Impugning Motives

By Tim Greenwood

Impugning motives is the presumption and judgment of another's guilt without benefit of any further hearing.  Sin ...  Is it OK to actually talk about sin anymore?  If faith (good faith) refers to any good faith commitment to enter into a good faith relationship bound by any type of contract, agreement, covenant, offer or trust, then "sin" is the breaching of that relationship regardless of who the parties of that relationship are.  It is equally possible to sin against another person as it is to sin against God.  Therefore "sin" is actually a breach of contract or, perhaps better stated, a breach of relationship.

How then does one breach a contract or relationship?  The signing of such a contract, physical, verbal or implied, is summed up in the voluntary good faith commitment to the relationship and its successful fulfillment.  A breach then, is anything that breaks that commitment, or impedes or prevents the fulfillment of the contract.  The Bible illustrates that under the Old Covenant (contract), any breach of this contract was automatically punishable by death.  

Since every single person that signed that contract did in fact breach it at least once, except Jesus some two thousand years later, you would think that no parties to that contract would be left alive.  And it would be true if not for something God came up with called substitutionary sacrifice, which allowed the party in breach to pay the penalty for the breach through the death of a valuable animal, which stood in the breach making the harmed party whole again and allowing the breach to be covered up or overlooked.
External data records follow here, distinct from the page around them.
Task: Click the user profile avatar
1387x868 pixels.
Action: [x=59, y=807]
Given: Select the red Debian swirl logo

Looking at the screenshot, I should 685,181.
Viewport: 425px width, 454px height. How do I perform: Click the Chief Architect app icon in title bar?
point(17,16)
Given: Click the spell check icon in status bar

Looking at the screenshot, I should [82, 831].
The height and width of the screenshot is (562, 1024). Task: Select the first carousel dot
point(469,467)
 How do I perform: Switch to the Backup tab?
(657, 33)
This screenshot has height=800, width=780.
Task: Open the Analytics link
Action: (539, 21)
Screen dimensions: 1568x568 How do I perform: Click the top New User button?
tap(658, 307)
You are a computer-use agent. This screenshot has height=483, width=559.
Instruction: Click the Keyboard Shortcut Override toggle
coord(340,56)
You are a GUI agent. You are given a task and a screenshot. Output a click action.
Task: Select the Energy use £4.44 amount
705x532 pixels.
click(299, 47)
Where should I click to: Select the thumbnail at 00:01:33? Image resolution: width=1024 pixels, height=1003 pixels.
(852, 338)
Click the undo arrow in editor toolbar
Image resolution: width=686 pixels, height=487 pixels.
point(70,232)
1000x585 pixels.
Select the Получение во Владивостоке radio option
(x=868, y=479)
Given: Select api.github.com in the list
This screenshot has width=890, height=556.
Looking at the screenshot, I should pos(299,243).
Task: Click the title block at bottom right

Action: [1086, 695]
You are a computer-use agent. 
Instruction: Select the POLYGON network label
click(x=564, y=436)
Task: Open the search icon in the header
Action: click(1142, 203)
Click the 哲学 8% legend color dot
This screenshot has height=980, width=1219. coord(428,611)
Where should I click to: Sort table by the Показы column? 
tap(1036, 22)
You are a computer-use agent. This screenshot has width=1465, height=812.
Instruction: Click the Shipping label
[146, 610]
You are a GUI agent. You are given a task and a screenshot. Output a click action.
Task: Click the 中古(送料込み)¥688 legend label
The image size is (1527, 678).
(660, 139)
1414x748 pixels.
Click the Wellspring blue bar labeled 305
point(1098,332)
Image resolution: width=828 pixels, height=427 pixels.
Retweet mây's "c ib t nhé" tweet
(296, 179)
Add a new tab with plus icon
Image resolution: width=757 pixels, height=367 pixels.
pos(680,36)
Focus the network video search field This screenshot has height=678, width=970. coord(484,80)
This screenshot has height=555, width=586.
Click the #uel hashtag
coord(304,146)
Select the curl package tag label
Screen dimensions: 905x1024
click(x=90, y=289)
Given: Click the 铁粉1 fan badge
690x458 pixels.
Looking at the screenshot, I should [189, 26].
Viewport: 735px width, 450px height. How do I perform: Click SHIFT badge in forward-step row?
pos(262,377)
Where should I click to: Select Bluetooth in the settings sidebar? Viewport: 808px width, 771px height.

Now many actually did die in breach where it was judged that their breach was a willful, premeditated act.  

In Bible language, this sin was impugned to them by the Lord, (the legal sitting Judge of record in the court of Israel), and some were executed and others died awaiting their execution.  The Lord was able to impugn because He is qualified to be THE Judge but we are not. 
Now we as New Covenant (contract) Christians are qualified to judge, but we are only qualified to judge ourselves.  And if we do that which we are qualified to do, then we are able to make our every breach whole again through Jesus dying as our substitutionary sacrifice.  Under the Old Covenant, one was considered guilty by default until proven innocent.  As born-again New Covenant Christians, because Jesus has paid the penalty of our breach, we are now considered innocent.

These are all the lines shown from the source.